The Iranian state has said that it plans to open a treatment clinic for women who defy the mandatory hijab laws that require women to cover their heads in public.
The opening of a “hijab removal treatment clinic” was announced by Mehri Talebi Darestani, the head of the Women and Family Department of the Tehran Headquarters for the Promotion of Virtue and Prevention of Vice. She said the clinic will offer “scientific and psychological treatment for hijab removal”.
Iranian women and human rights groups have expressed outrage at the announcement.
Sima Sabet, a UK-based Iranian journalist who was a target of an Iranian assassination attempt last year, said the move is “shameful”, adding that: “The idea of establishing clinics to ‘cure’ unveiled women is chilling, where people are separated from society simply for not conforming to the ruling ideology.”
Iranian human rights lawyer Hossein Raeesi said that the idea of a clinic to treat women who did not comply with hijab laws is “neither Islamic and nor is it aligned with Iranian law”. He also said it was alarming that the statement came from the Women and Family Department of the Tehran Headquarters for the Promotion of Virtue and Prevention of Vice, which falls under the direct authority of the supreme leader, Ali Khamenei.
The news has since spread among the “Woman, Life, Freedom” protest groups and female students, sparking fear and defiance.
One young woman from Iran, who spoke on condition of anonymity, said: “It won’t be a clinic, it will be a prison. We are struggling to make ends meet and have power outages, but a piece of cloth is what this state is worried about. If there was a time for all of us to come back to the streets, it’s now or they’ll lock us all up.”

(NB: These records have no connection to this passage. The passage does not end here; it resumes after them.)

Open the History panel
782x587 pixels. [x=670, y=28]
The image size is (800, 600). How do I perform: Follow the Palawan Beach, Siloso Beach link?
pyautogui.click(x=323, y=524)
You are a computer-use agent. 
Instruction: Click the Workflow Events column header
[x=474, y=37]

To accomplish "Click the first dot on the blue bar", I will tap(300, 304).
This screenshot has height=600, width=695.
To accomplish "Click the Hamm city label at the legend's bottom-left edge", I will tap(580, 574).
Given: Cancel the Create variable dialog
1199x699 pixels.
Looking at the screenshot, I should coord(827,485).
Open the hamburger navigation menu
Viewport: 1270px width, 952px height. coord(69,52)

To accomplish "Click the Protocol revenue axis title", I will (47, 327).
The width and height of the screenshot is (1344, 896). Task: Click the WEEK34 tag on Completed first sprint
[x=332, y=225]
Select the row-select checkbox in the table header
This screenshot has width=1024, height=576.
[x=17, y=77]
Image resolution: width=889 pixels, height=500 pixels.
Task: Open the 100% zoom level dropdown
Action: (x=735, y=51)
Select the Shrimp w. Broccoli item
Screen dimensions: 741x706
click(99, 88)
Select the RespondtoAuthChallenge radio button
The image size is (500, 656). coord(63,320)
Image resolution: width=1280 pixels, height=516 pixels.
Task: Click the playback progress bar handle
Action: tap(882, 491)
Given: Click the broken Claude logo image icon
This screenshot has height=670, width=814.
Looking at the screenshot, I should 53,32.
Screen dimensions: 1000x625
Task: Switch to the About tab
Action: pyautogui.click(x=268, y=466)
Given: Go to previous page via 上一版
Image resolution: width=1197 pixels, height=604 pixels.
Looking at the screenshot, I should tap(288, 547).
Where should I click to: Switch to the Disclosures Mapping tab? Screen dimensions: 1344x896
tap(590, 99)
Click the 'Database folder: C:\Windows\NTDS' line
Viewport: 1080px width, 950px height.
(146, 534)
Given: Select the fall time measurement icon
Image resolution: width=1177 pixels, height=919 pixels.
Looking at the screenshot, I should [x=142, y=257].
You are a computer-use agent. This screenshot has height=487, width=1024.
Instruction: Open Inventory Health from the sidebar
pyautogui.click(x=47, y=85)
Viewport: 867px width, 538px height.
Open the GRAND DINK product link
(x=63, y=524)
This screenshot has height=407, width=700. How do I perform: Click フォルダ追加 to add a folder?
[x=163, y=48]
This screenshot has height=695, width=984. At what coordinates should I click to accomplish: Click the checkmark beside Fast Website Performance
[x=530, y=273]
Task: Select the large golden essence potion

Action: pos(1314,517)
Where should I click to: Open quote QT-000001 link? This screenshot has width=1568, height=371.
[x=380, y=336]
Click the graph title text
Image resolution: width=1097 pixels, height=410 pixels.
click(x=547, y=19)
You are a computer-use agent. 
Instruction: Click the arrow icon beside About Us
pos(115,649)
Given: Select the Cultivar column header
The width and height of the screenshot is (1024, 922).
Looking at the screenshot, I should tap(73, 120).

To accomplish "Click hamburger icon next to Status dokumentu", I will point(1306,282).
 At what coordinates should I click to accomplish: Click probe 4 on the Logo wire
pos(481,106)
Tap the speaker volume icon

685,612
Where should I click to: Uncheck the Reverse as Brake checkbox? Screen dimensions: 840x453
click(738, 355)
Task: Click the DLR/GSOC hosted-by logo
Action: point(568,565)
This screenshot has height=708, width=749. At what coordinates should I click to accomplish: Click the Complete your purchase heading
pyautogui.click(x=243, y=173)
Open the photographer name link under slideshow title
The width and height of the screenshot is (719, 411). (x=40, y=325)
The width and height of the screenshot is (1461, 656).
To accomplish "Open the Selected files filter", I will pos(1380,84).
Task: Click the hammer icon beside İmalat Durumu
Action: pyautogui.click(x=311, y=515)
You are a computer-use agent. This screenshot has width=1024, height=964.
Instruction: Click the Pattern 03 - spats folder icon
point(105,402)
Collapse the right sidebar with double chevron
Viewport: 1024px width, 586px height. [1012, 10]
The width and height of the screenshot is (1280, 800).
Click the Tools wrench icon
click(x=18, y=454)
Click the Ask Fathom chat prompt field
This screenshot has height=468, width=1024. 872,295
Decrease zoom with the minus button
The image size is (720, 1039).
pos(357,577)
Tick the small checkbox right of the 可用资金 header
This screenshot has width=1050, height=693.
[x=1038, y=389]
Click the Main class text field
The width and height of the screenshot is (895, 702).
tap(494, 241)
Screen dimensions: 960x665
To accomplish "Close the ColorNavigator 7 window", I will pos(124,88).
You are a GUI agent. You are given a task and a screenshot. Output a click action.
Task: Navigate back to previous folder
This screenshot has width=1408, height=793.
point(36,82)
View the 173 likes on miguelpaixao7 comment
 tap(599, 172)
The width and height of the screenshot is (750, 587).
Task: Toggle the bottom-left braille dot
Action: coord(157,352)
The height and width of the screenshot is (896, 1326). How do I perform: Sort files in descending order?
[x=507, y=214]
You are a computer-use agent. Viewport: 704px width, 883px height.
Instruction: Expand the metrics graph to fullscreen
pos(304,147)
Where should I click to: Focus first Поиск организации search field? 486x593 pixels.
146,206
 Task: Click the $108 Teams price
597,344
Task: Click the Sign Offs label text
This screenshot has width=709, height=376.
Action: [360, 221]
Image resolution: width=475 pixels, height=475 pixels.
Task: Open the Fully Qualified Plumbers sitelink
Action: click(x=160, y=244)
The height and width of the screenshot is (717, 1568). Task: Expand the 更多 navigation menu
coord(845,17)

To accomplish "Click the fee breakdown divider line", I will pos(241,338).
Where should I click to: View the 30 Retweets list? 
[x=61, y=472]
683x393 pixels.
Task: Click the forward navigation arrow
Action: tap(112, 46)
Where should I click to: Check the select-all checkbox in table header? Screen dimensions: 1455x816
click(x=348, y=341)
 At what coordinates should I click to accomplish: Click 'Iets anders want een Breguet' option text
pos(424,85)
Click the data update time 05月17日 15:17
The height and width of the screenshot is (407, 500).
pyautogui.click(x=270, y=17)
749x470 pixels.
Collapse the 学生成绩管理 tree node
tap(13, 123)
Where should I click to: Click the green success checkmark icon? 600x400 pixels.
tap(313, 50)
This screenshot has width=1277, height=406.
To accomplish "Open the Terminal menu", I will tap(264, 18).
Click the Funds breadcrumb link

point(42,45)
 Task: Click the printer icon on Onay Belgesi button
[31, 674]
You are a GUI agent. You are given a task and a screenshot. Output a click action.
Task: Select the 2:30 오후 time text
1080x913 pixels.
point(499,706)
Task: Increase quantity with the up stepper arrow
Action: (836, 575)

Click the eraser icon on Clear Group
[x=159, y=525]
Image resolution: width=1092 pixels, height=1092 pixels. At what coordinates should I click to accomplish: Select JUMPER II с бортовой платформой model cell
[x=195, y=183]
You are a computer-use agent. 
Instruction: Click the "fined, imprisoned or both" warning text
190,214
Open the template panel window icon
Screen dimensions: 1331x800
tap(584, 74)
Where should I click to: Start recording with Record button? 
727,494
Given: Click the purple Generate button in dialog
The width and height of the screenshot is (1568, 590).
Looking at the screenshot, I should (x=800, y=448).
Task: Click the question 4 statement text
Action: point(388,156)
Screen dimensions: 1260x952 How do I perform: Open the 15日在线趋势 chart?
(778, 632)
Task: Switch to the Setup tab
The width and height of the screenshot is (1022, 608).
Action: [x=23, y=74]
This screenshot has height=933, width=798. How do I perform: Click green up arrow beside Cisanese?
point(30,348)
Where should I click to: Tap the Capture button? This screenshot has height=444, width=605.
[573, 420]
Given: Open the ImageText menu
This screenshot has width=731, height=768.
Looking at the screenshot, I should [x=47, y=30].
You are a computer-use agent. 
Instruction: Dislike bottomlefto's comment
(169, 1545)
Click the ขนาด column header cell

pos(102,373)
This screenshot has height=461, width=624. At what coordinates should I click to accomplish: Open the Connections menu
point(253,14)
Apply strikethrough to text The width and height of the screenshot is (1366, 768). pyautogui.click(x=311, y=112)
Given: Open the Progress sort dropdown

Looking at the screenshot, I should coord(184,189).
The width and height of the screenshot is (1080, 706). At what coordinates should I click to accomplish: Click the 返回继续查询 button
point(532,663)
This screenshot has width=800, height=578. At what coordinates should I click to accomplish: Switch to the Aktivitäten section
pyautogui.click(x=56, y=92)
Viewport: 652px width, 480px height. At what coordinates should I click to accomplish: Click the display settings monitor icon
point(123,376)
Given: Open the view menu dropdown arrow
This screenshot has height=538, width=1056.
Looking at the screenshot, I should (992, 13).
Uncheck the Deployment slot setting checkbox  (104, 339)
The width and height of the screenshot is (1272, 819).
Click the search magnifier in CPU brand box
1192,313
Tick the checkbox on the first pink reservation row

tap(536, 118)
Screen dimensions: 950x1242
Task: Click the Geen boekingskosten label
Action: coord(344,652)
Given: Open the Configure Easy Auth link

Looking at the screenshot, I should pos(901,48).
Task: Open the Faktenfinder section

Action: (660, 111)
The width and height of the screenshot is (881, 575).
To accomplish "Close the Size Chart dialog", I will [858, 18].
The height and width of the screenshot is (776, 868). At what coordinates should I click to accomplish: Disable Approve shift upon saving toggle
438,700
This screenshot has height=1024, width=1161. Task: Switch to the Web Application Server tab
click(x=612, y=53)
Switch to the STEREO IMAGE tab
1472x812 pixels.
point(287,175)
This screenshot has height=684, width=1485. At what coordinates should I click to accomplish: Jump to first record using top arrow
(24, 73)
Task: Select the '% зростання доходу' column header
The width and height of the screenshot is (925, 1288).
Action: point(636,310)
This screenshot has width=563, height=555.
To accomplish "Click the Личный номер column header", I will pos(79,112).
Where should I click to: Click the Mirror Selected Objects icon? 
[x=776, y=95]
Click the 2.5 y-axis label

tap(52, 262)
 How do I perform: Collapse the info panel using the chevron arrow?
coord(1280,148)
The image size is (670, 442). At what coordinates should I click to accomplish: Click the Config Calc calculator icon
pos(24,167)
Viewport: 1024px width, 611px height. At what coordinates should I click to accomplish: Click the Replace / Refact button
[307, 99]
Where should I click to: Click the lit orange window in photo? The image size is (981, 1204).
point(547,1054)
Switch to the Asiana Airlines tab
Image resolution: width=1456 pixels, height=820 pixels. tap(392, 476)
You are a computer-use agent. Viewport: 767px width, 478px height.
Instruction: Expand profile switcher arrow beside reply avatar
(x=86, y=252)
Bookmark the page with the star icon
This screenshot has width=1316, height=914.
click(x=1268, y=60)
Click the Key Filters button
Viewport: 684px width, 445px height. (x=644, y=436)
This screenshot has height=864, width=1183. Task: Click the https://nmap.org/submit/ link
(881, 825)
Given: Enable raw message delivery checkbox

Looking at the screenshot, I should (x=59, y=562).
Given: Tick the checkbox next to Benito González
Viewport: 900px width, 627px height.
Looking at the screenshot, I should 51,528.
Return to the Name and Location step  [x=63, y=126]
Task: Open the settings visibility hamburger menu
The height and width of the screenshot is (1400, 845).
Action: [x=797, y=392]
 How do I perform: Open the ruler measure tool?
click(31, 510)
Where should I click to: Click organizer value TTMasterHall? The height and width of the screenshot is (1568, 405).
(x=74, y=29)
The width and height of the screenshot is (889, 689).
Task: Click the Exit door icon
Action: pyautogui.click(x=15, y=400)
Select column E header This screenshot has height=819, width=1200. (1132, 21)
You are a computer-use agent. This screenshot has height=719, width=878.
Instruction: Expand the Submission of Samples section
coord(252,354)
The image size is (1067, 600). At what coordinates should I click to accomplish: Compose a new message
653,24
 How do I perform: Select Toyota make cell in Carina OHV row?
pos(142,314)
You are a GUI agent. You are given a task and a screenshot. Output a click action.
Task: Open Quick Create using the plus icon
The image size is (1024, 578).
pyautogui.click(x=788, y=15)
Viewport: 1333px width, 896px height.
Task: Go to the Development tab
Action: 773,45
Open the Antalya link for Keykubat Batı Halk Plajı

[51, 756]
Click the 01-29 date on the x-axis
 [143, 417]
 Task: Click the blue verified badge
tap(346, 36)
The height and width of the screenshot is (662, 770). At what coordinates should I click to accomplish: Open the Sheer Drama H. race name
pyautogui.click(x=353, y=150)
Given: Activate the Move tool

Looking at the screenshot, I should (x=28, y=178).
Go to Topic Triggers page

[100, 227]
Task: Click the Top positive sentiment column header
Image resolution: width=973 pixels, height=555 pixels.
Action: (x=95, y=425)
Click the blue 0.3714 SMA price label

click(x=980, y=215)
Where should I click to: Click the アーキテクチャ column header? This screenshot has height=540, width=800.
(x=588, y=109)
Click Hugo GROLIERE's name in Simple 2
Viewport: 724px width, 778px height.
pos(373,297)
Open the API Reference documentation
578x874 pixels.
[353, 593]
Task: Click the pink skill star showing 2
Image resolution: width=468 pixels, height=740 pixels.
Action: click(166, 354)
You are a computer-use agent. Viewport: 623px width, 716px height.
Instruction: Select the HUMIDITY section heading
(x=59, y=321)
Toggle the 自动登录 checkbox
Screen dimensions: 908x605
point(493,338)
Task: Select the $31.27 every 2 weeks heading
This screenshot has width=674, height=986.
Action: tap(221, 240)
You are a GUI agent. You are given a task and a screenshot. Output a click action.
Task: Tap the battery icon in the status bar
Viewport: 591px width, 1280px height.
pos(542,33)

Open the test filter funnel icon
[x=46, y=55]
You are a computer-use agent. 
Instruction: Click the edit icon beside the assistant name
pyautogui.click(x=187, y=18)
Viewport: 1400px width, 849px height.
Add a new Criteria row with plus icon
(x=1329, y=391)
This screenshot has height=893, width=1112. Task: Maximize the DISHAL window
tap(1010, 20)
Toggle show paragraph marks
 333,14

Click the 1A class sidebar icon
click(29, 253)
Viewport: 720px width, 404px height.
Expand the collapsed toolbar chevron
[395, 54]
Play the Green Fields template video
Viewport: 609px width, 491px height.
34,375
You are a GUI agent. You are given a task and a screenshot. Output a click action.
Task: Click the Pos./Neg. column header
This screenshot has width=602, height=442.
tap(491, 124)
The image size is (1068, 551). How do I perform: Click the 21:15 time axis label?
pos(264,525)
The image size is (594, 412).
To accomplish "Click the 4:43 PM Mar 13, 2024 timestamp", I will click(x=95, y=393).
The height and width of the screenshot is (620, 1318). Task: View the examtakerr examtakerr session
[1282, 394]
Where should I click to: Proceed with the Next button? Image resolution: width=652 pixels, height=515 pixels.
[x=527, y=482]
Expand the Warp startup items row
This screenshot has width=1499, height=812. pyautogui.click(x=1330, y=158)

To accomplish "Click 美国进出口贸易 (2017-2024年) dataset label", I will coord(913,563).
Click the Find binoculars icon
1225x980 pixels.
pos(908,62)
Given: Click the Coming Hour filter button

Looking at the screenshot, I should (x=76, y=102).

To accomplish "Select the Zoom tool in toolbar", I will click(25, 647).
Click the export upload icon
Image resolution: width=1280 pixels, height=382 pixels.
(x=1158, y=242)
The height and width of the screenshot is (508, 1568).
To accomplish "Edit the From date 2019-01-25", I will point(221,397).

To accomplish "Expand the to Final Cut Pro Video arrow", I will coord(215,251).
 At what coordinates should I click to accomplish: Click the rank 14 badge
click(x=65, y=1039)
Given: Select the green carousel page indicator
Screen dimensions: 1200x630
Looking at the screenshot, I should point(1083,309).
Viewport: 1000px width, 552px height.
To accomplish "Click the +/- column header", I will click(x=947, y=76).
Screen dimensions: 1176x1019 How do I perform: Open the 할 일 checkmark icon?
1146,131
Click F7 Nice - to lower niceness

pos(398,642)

The announcement about the opening of the clinic comes after state media reported that a university student who was arrested after stripping down to her underwear on a in Tehran, reportedly in protest at being assaulted by campus security guards for breaches of the hijab law, had been transferred to a psychiatric hospital. Human rights groups including Amnesty International say there is evidence of torture, violence and forced medication being used on protesters and political dissidents deemed mentally unstable by the authorities and placed in state-run psychiatric services.
Human rights groups have also expressed alarm at the crackdown on women who are considered to be in breach of Iran’s mandatory dress code, saying there has been a recent spate of arrests, forced disappearances and the shuttering of businesses linked to perceived breaches of the hijab laws.
Last week, the Center for Human Rights in Iran highlighted the case of Roshanak Molaei Alishah, a 25-year-old woman who it said was arrested after confronting a man who harassed her on the street over her hijab. The NGO said her current whereabouts is unknown.